Et si mon âme se retrouvait coincée dans l'Entre-Deux Monde mais pas mon corps ?

Et si une Mare m'attendait là-bas, une Mare que personne n'aurait eu le temps de localiser ?

Et si le relais avait disparu ?

Les relais de la SAE sont des petites parcelles de l'Entre-Deux Monde que la Société des Âmes éveillées a aménagées. Des cours auxquels j'ai pu assister, j'ai appris qu'ils devraient se présenter comme des chaumières rassurantes au milieu d'un désert. Passé la barrière, mon corps est tout de suite renvoyé dans le Monde Réel, car ces espaces ont été créés pour faire entrer les Éveillés en phase de rêve lucide. En d'autres termes, ces chaumières forment un lieu qui permet à l'esprit d'être conscient dans l'Entre-Deux Monde sans avoir besoin du soutien de son corps. Ainsi, l'enveloppe charnelle, devenue inutile, est aussitôt aspirée par le voile et il ne reste plus qu'à forcer notre âme à la suivre, grâce à notre mantra de retour.

— Très bien, présentez-vous dans ce cas.

Je m'éclaircis la voix, inspire une profonde bouffée d'oxygène, puis me lance :

— Je m'appelle Myosotis Noto, je suis arrivée à l'Académie à mes huit ans, après que Minh Dang, éclaireur, m'a trouvée dans l'Entre-Deux Monde. Je n'ai pas d'attaches familiales autre que la SAE et je suis entièrement vouée à sa cause. J'aimerais devenir une mare-trière et protéger les Âmes de la menace des Mares. J'ai aujourd'hui vingt ans, cela fait donc douze ans que je ne me suis pas rendue dans l'Entre-Deux Monde et j'espère pouvoir y trouver ce que je suis venue y chercher : le chemin vers mon avenir.

— Enchantés, Myo, nous sommes ravis de te compter parmi nos rangs, me répond gentiment la femme qui se trouve au centre de la petite assemblée réunie pour l'occasion.

Malgré son visage dur, ses traits anguleux et sa tenue stricte, elle m'adresse un sourire encourageant. Je ne dois pas être la seule à me présenter, noyée dans un marasme d'angoisse, d'appréhension et de peur.

— Tu peux t'asseoir sur le fauteuil à ta droite, où tu entameras ta première plongée.
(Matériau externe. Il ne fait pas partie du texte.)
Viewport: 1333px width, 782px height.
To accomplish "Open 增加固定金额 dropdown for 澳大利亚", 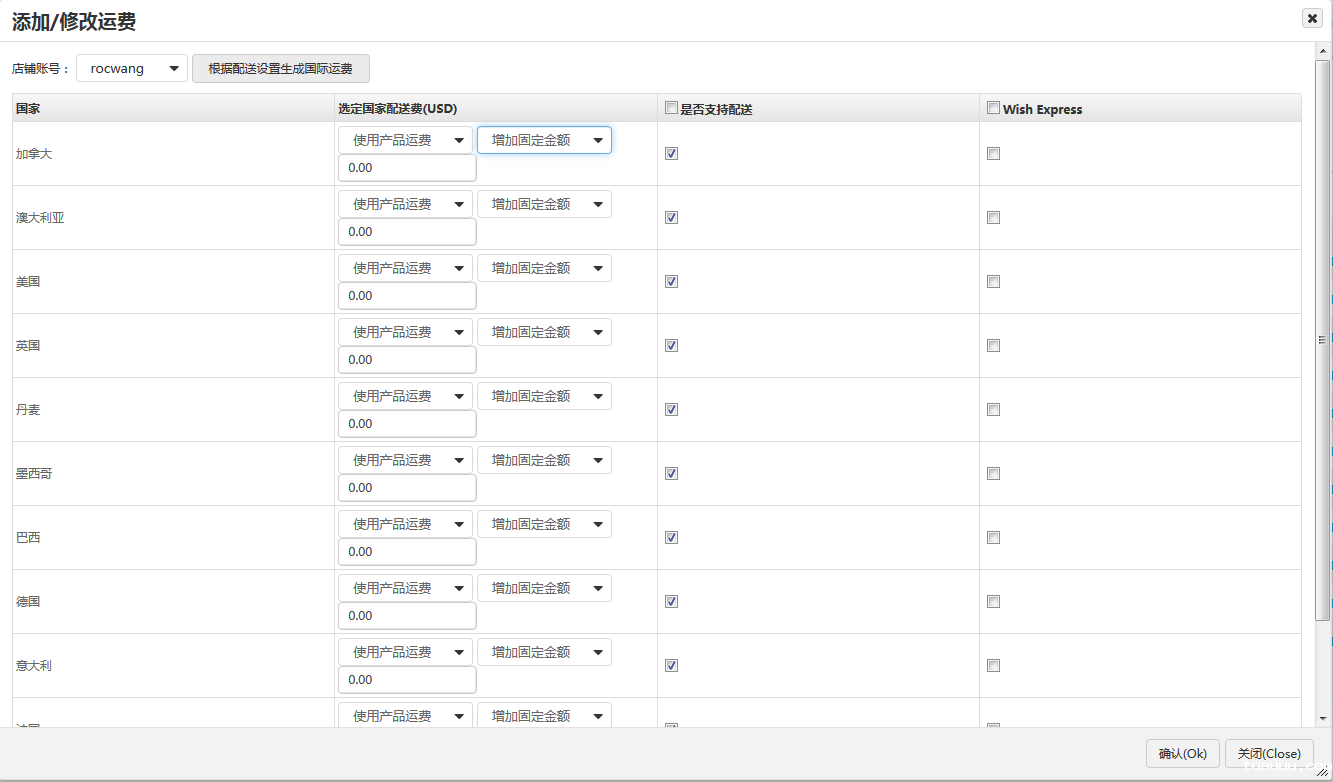I will (544, 205).
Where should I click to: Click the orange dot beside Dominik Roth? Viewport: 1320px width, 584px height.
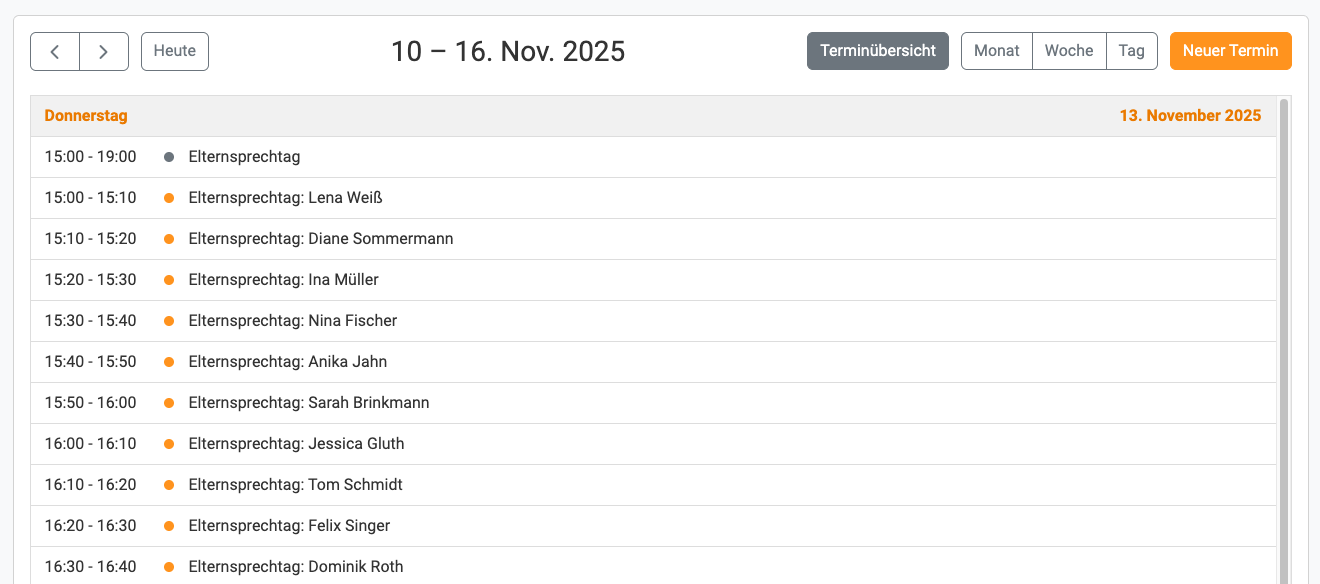click(169, 567)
Je hoche fébrilement la tête et me dirige vers ledit fauteuil en cuir beige, recouvert d'un plaid écossais. Arrivée devant, mes genoux lâchent et je m'y écroule, incapable de tenir debout plus longtemps. J'agrippe mes mains aux accoudoirs, je ferme les yeux, et j'entame le processus pour la première fois de ma vie.

À l'Académie, les Apprentis doivent suivre un traitement qui les empêche de se rendre dans l'Entre-Deux Monde. Étant donné qu'avant notre diplôme nous ne sommes pas entièrement formés, les instructeurs préfèrent éviter des mésaventures. Il paraît qu'aux aurores de l'Académie, les Apprentis initiaux réalisaient autant de pratique que de théorie. Ce qu'il en ressort, c'est que bon nombre d'entre eux ne sont jamais rentrés.

Hier soir, lorsque je suis allée piocher mon plateau au réfectoire, cela m'a fait bizarre de ne pas voir la petite pilule bleue à côté de mon verre d'eau. Douze ans à l'avaler à tous les dîners, et voilà que c'est fini. Même si cela représente un infime détail, il marque le début de changements bien plus grands et symboliques.

Une nouvelle fois, j'aspire une goulée d'air, puis je me ferme au monde extérieur. J'oublie le boudoir, j'oublie le jury, j'oublie l'examen, j'oublie le fauteuil. Je ne suis plus qu'un esprit qui se balade dans son propre corps. Un esprit qui cherche sa force vitale, la source de son existence : son âme. J'applique mes leçons à la lettre et pars à la recherche de la flamme qui m'anime. Je commence par ma tête, continue dans ma gorge, navigue dans ma poitrine pour la trouver logée au creux de mon ventre.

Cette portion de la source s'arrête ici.